I’d imagine that he has a good chance to crack the opening day roster, but he’ll more likely than not be one of the relievers on a yo-yo. Chances are that you’ll see his name in the Phillies’ transaction tweet almost on a daily basis. However, he’s a nice little, underrated signing. Maples adds some solid depth to both the minor and major league roster and brings a good upside.
Next up on the list is Brad Hand, as the Phillies add to their collection of left-handed pitchers to come in for relief. On this past Monday, Hand and the Phillies finalized a deal that gave him a one-year, $6 million contract for 2022.
As my colleague, Mike Cornaglia pointed out when Hand first signed, “Hand spent time with three teams in 2021. He had started the season with the Nationals, signing there as a free agent in January 2021. He was later traded to the Toronto Blue Jays before the trade deadline. He was then cut a month later and finished the season with the New York Mets.”
His career numbers are very consistent with a 7th or 8th inning set up guy, but he has been used as a closer in the past. He showcases a 3.68 career ERA with 685 strikeouts, 126 saves and 32 wins.
Given that Joe Girardi has come out and mentioned that Corey Knebel will be the Phillies’ closer for the future, let’s hope that gives Hand the chance to thrive in a less pressure, set-up guy, type of role.
The Phillies started off their chaotic weekend of signings by picking up Jeurys Familia only a couple of days prior to signing Hand. Familia was also the Phillies first official signing since the lockout ended.
The best comparison to Familia would be a right-handed Jose Alvarado. As we know with Alvarado, this leads to issues with control and command, but strikeouts come at a surplus.
As my colleague Alec Kostival pointed out when the Phils signed Familia, he was fairly average in 2021 with a 3.91 ERA. However, he “had a strike-out renaissance. He struck out 72 in 59.1 IP, good enough for a 10.9 K/9 ratio, the highest of his career. He provides the Phillies’ bullpen with even more high heat than 2021. His fastball averaged 97 MPH in 2021.”
Similar to Hand, it would be hoped that Familia is used in a set-up role. He’s had his fair share of blown leads and saves in the past (see the 2015 World Series). This being said, he should thrive in less pressure situations if he can simply keep any type of command.

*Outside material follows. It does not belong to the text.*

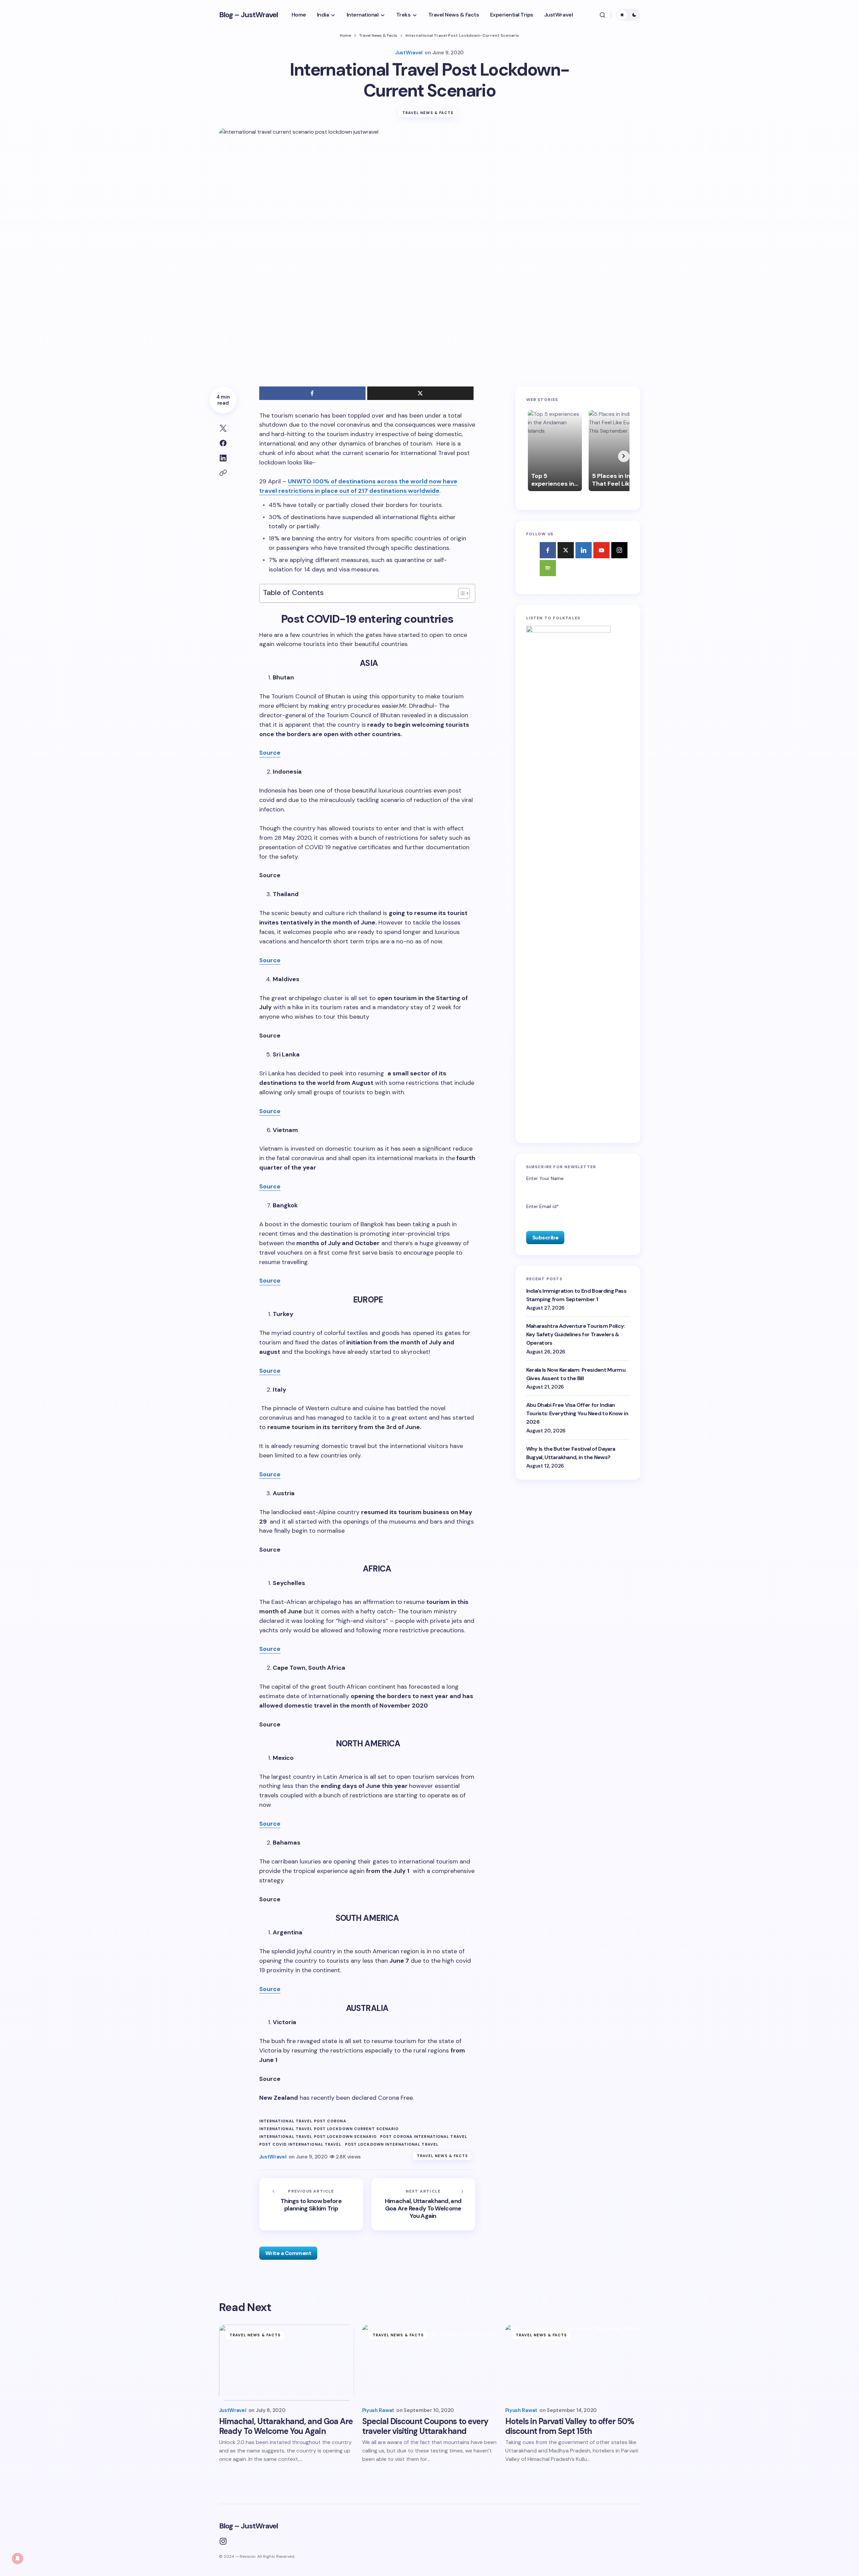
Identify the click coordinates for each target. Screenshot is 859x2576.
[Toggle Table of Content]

Corey Knebel was the first signing of the Phillies offseason, signing just a couple of days before the lockout. Dave Dombrowski and the Phillies gave Knebel a one-year, $10 million deal.
In recent years, he has had his fair share of injury issues. However, in 2017, Knebel led the league in appearances (76) and had an insane 1.74 ERA. He and his 39 saves led him to his first and only all-star game as a pro as well.
A few days ago, Phillies’ manager Joe Girardi stated that Knebel is their closer “as of now.” Assuming no one else that fits the role is signed, fully expect the 30-year-old right-hander to take over the 9th inning role to begin the season.
For the most part, Dombrowski has filled out the bullpen. These four will fit in with the rotation of Connor Brogdon, Jose Alvarado, Sam Coonrod, and others. All in all, the Phillies have spent about $22 million to fix their bullpen heading into 2022, so let’s hope they now direct their attention to the outfield.